Google is actually pretty well optimized for the simplest, most mindless searches. It sucks for anything complex, though - Bing/DDG is a lot better there.
I think mindless and complex might not be the right words to use here.
I find google searching to be similar to writing. If I distill the question down to the crucial elements and use clear english, I get great results. If I throw all the elements of my question in and hope for the best, I usually am disappointed.
> My next question is even if they do lose on search, with all their very successful "side" businesses, how much would it impact them at this point?
Are you talking about Apple or Google?
If Apple launches a search engine that fails it'll have huge brand image implications. Their brand is their most valuable asset.
If Google Search were to fail then Google would lose the majority of their revenue. Sure, they could continue, but they probably would not be considered part of the Big Four anymore.
If they could not receive any kind of payment or kickback from any company I would give it a 70% chance they pick Google. As it stands, Apple knows that it can charge Google and Google knows its worth paying so they stay in the mutually beneficial relationship.
It would be hard to imagine actually be disappointed that my preferred service is an option, but not the default. I use few of the defaults on my phone.
To put that back into relatable numbers, there are about 1B installed iOS devices. So Google is paying $9/year for each device to be the default search engine.
Interesting, it's also important to keep in mind that (1) this number is slightly higher per user because some people have multiple iOS devices and (2) given the device price points, iOS users are typically considered more valuable than the average person.
There's absolute no way they can do, the search engine is very very expensive to operate, to be successful you have to be better than Google and that require none existing technologies (such quantum storage).
edit: Google is not doing the best at searching, they are doing the best by budget current economy allows, to be better than Google you have to cut cost of operation in very dramatic way, so you can expand the beyond where Google stands now, other than that, you can't outperform Google.
I suppose that depends on how you finance it.
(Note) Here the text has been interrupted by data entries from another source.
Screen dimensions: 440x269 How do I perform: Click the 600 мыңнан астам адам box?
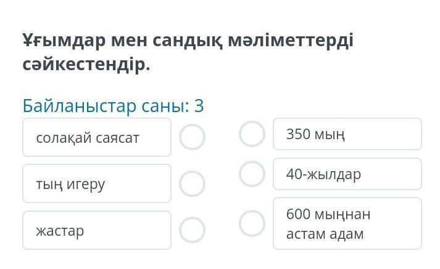point(347,223)
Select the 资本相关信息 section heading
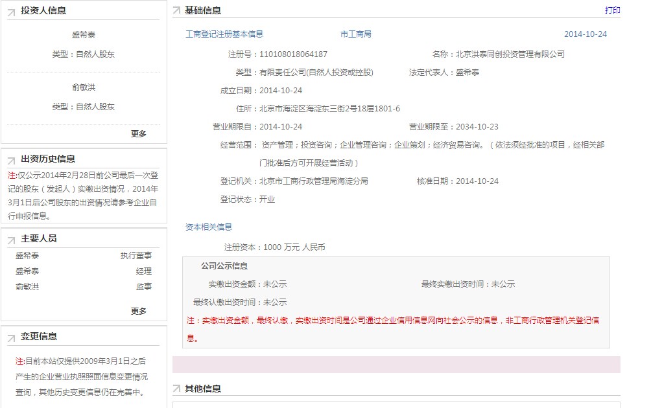Viewport: 651px width, 408px height. click(209, 227)
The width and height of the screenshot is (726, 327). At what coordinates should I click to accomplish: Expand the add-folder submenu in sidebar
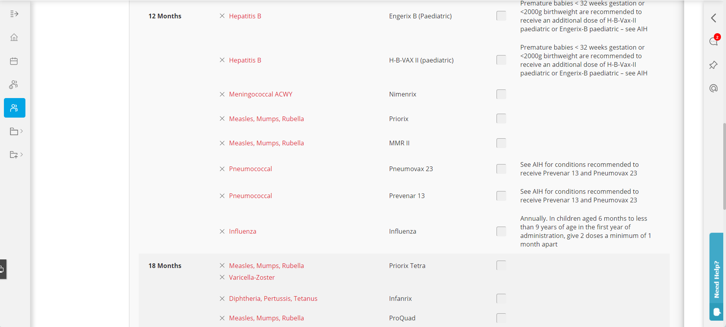(x=16, y=155)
For Apple, it could be a feature of their ecosystem; for Google, the search engine is just there to lure you in so they can show you ads. That would be a totally different story: does Google actually have incentive to provide you with the best organic results next to which the ads would look out of place and bad?
I don't think it would be a good business decision for Apple though, and there's no guarantee that they could even get there with throwing billions of dollars at it.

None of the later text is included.